AI receptionist
for electrical contractors.
A customer calls about a panel that tripped and won't reset. It is 9 p.m. Your line goes to voicemail. They Google the next electrician, who picks up. Michelle picks up at 9 p.m. She captures the situation, flags the safety concern, and sends you a summary to approve. You make the call.
Michelle was first built to answer phones for a design and manufacturing company. In her first year she caught $24,000+ in opportunities they would have missed without her. An electrical business running on emergency and project calls catches more. This is our result, not a guarantee for yours.
She answers. She captures. You approve. Nothing moves without you.
Business hours, evenings, weekends. Michelle picks up every inbound call. She asks your configured intake questions: what is happening, the property address, residential or commercial, whether there is an immediate safety concern.
You get a structured summary: caller name, contact, address, what they described, urgency level, and a draft response ready for your approval. The customer has heard nothing yet.
Review the summary. Approve, edit, or decline. Only after your sign-off does anything reach the customer. Michelle will not commit a schedule slot, give a quote, or dispatch anyone without you.
Electrical contractors lose jobs every evening to the company that answered.
Partial power loss. Breaker won't reset. Customer thinks it might be the main panel. Calling at 8 p.m.
This is a diagnosis call before it becomes a repair call. You need the right information before you can decide if it is worth a same-day response. If the call goes to voicemail, the customer finds someone who can tell them something useful.
Half the outlets dead after a storm. Customer has already tripped every breaker and nothing worked.
These calls often lead to service upgrades or outdoor circuit repairs. They start as one call, and if that call goes well, you get the estimate appointment and the job. If it goes to voicemail, you never knew they called.
Homeowner adding an EV charger or upgrading their kitchen. They need a 200-amp panel quote.
Panel upgrades and EV charging installs are among the highest-ticket residential jobs available right now. These calls arrive during the day when you are already on-site. Your line goes to voicemail and the inquiry goes cold.
A general contractor or property manager calls to discuss a commercial build or retrofit. You are on a job site.
Commercial work requires the right conversation at the right time. A missed call means a missed bid opportunity. These callers move to the next electrical contractor on their list.
Call the live number. She answers on our front desk right now.
Michelle is live on AI Field Guide's own phone line. Call her, act like a homeowner with a panel problem or a power outage. She captures the intake and drafts a summary for owner approval. No account. No signup. One call is the whole demo.
Call right now. Michelle answers for AI Field Guide — live, on our own front desk. She asks intake questions, captures the job, and drafts a summary for the owner to approve. Nothing moves until the owner says yes. That is the approval-first model.

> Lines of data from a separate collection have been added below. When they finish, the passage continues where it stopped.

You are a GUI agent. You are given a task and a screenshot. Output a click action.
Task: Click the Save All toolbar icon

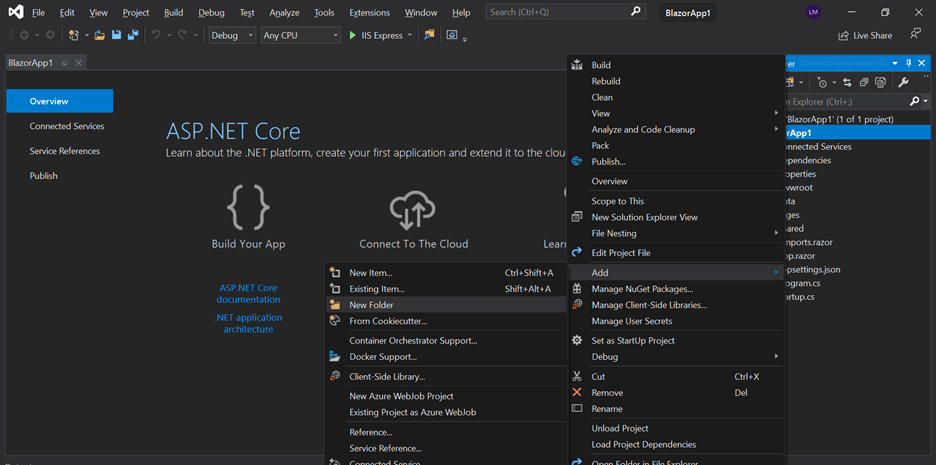[x=133, y=35]
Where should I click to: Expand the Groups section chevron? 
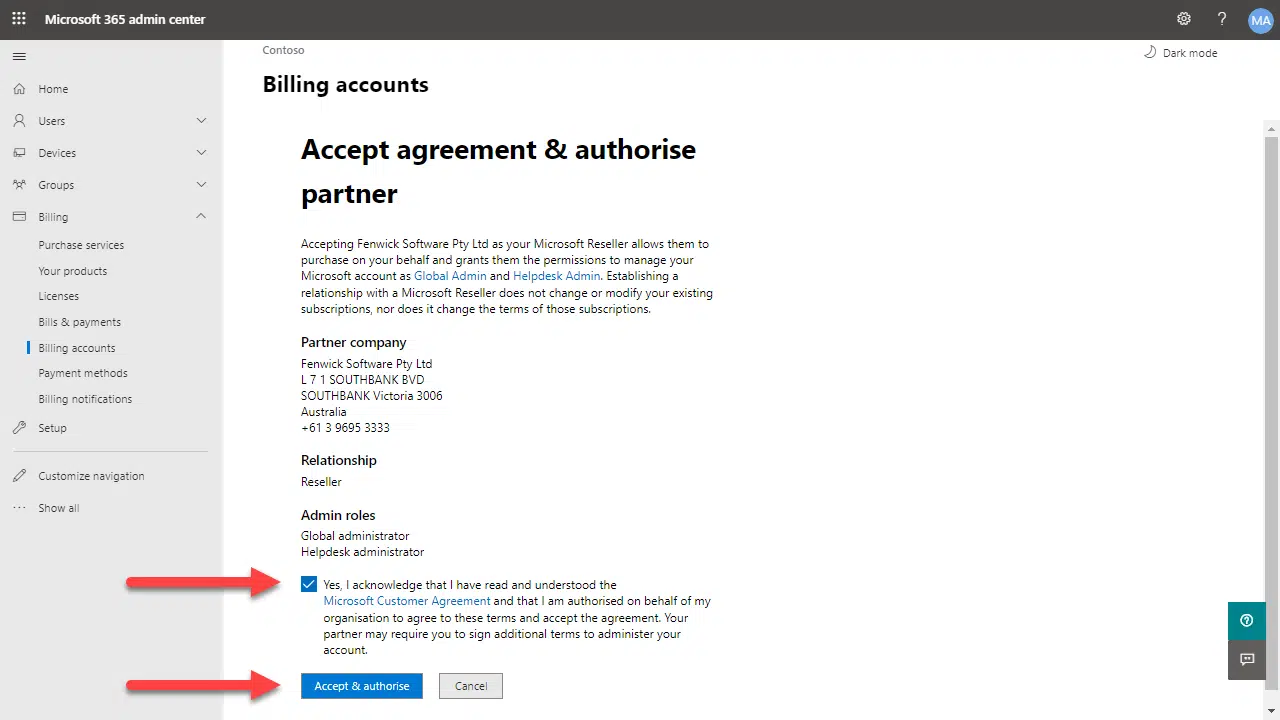201,185
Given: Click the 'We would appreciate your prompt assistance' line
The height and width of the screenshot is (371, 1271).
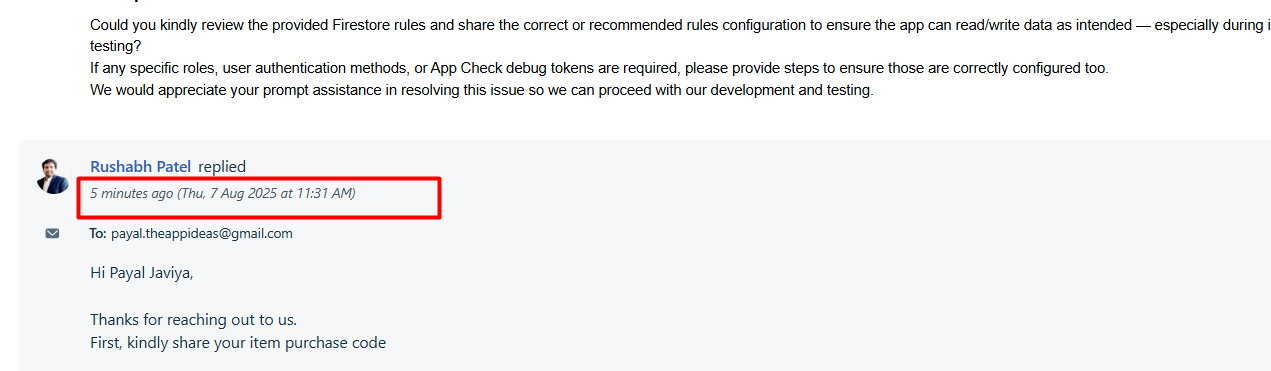Looking at the screenshot, I should (482, 91).
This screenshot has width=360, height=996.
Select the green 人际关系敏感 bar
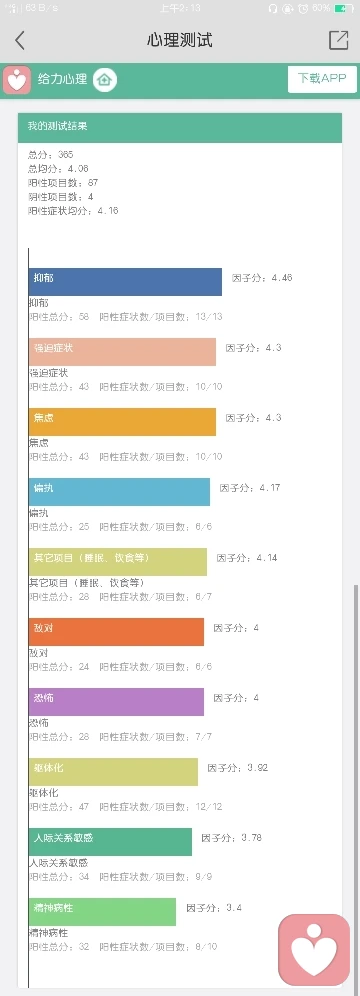[x=110, y=842]
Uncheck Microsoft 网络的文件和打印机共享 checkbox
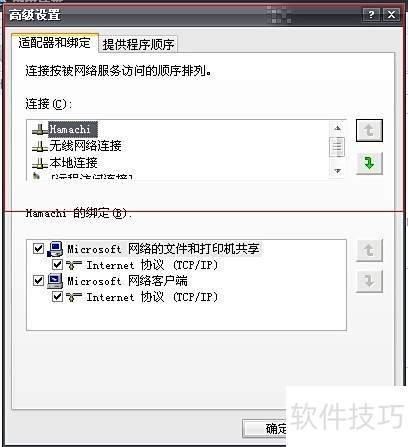The width and height of the screenshot is (408, 447). [x=38, y=248]
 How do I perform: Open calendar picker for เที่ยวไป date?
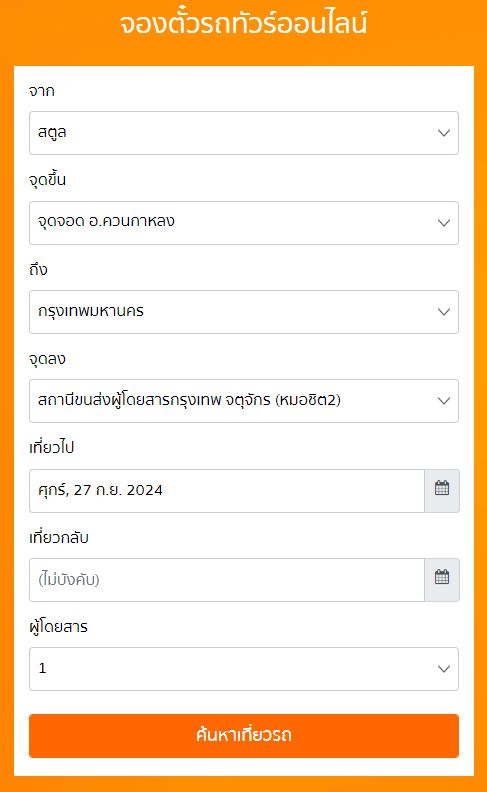pos(442,490)
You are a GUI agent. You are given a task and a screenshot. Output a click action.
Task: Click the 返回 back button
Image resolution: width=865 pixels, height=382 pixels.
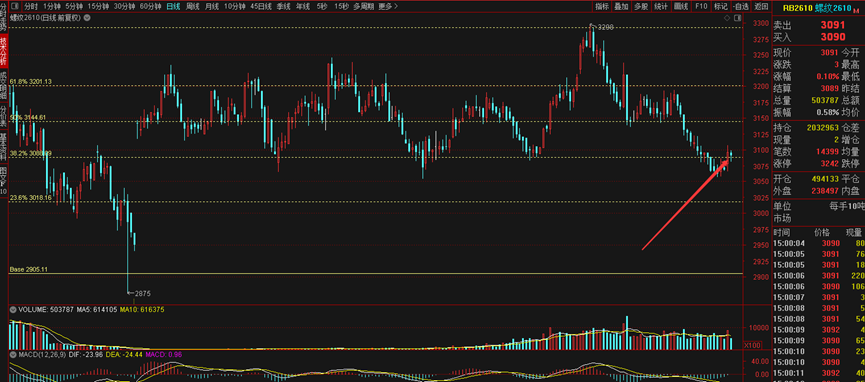[761, 7]
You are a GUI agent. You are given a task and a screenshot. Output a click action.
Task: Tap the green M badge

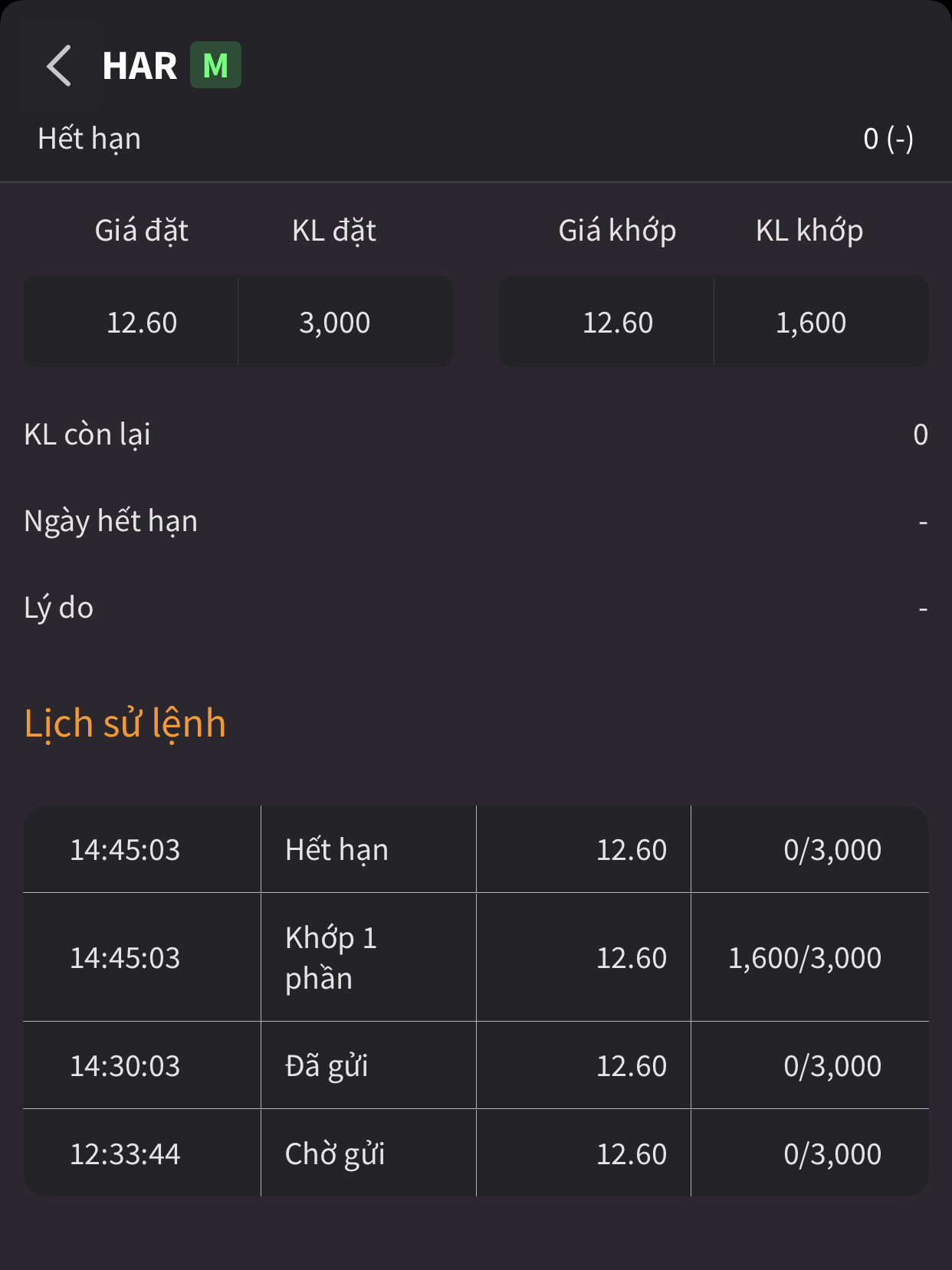215,66
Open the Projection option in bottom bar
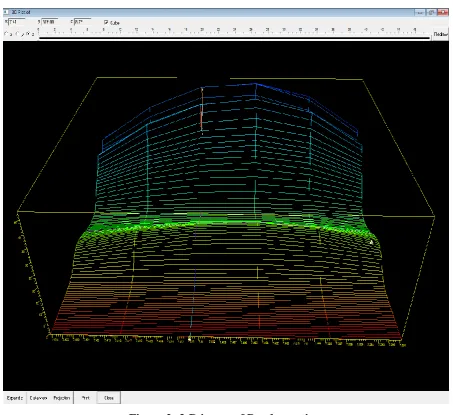Screen dimensions: 453x415 [62, 398]
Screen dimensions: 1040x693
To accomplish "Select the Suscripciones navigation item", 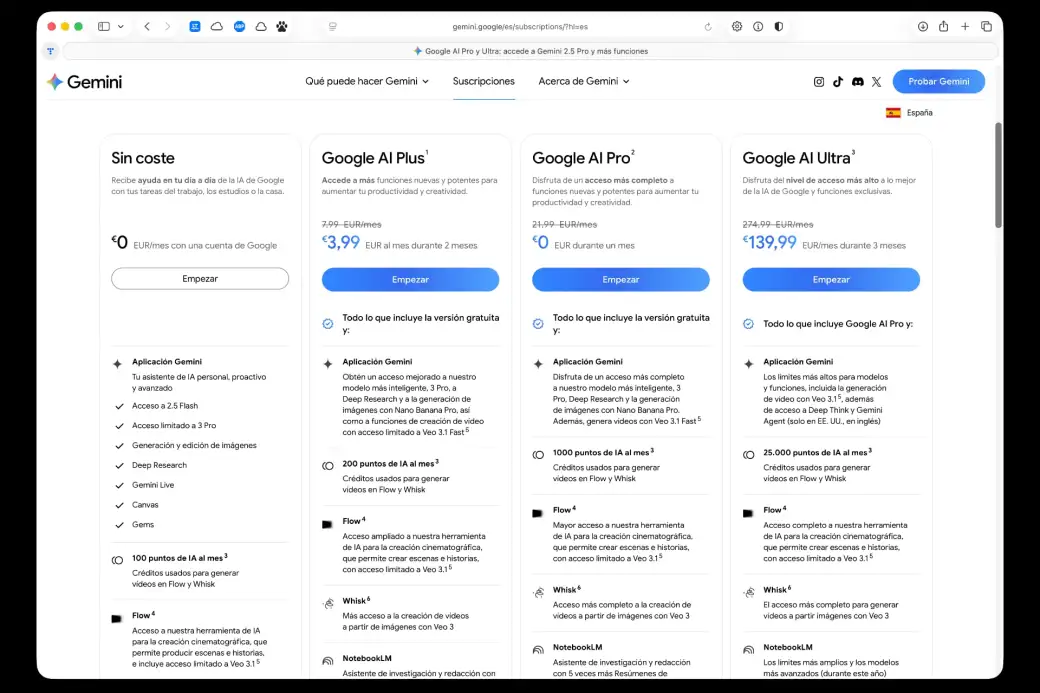I will coord(483,81).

This is the real line, not a simulation. The same pattern runs on your number, configured with your job types, your intake questions, and your escalation logic.
Hire Michelle.
Same Michelle. Configured for electrical intake. Flat monthly rate. No per-call fees. No per-minute charges. Cancel any time.
Questions electrical contractors ask before hiring Michelle.
Does Michelle work for electrical contractors?
Yes. Michelle is configured around electrical job types: panel failures, tripped breakers, outlet issues, service upgrades, no-power situations, and commercial electrical inquiries. She asks the intake questions you set — location, what is happening, safety situation — captures the job, and sends you the summary to approve. Nothing books without your sign-off.
What happens when a customer calls about a panel failure or electrical emergency?
Michelle answers immediately, captures the situation — what circuits are affected, whether there are safety concerns, whether power is fully out or partial — and flags it as an emergency. She notifies you right away with the full summary. Nothing is confirmed to the customer until you review and approve. You decide whether to dispatch or set a timed callback.
How much does Michelle cost for an electrical business?
The hosted template option is $99 per month, flat. No per-call fees. No per-minute charges. If you bring your own API key, the plan drops to $79 per month. Custom configurations with electrical trade-specific intake flows are quoted separately.
Will Michelle provide any electrical safety advice to callers?
Michelle will not advise callers on electrical work. She is not configured to provide technical guidance. For situations with active safety concerns, she can advise callers to leave the area and contact emergency services, then immediately notify you as an emergency. Anything beyond that is your call.
Can Michelle handle commercial electrical inquiries and residential calls?
Yes. Michelle's intake configuration is set by you. If you serve both commercial and residential customers, her intake questions can branch accordingly — capturing project type, property type, scope, and contact information for each. The right questions go to the right caller based on what you configure.